Against his better judgment, Wulfric found himself moving closer, unthinkingly stepping across the line on the floor. Alarmed, the guard reached out and grabbed him by the shoulder, but it was
too late. The beast caught sight of Wulfric and went wild. Slavering like a rabid dog, it threw itself hard against the bars, screeching as it clawed at the air. As the guard tried to pull Wulfric back, an impossibly long tongue uncoiled from the creature’s mouth and snapped around Wulfric’s wrist. He cried out and tried to pull free, but the beast was stronger. It scuttled backward, toward the rear of the cell, dragging Wulfric with it.

Alfred grabbed Wulfric’s free arm and dug in his heels. But even their combined strength was not enough.
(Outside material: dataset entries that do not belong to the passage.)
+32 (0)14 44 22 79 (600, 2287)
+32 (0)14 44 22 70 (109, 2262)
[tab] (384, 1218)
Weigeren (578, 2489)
As the two of them were dragged closer to the beast, the guard drew his sword and began hacking frantically at its tongue, severing it only on the third strike. Finally free, Wulfric and Alfred fell backward onto the floor. The wounded beast rolled onto its back as well, howling and kicking its feet hysterically.

Moving quickly, the guard drew a dagger from his belt and slid the blade under the piece of severed tongue that was still constricted around Wulfric’s wrist. With a hard jerk upward, he cut the tongue free, and it fell to the floor, still writhing like a fish flapping on a riverbank. Alfred stood ready with a skin of water, spilling it onto Wulfric’s wrist the moment the thing was removed. His flesh sizzled, wisps of smoke rising, and Wulfric saw a bright red welt encircling his wrist where the tongue had taken hold of him. The top layer of skin had been burned away by the beast’s saliva.